#### Data shown ####
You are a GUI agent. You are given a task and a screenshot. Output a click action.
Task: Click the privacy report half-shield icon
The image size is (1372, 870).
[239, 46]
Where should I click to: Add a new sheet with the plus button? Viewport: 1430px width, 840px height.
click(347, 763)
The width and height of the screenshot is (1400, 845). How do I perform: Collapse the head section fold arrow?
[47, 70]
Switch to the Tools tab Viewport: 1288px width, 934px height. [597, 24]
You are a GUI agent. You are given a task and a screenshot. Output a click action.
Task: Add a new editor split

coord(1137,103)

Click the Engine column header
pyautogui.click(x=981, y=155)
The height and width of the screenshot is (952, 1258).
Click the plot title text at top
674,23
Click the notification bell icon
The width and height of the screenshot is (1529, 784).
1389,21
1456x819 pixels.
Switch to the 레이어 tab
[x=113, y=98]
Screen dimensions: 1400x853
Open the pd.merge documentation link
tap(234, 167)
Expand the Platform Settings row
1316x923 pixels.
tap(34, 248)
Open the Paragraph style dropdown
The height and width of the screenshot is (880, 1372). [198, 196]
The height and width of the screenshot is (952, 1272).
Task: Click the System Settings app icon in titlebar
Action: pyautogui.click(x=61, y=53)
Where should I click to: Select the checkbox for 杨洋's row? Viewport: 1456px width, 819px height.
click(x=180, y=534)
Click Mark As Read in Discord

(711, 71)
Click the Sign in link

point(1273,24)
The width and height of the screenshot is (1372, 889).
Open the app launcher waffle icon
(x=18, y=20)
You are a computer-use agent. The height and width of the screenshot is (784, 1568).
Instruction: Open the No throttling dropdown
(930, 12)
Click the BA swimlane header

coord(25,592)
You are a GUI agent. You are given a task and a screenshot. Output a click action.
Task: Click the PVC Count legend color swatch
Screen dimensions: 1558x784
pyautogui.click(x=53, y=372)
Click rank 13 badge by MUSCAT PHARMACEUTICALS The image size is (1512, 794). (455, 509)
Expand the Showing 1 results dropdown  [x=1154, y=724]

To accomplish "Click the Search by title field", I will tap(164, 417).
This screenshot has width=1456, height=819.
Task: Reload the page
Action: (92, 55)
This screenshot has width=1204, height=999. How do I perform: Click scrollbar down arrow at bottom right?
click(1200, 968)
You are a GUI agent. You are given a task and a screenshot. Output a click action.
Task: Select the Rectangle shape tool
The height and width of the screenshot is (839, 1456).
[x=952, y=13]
####
■ **What you have to do**
Which lines above run from the one containing "Click the notification bell icon" down to the one containing "Screen dimensions: 1400x853"? Repeat exactly those, both ends included, and nothing else.

■ **Answer box**
Click the notification bell icon
The width and height of the screenshot is (1529, 784).
1389,21
1456x819 pixels.
Switch to the 레이어 tab
[x=113, y=98]
Screen dimensions: 1400x853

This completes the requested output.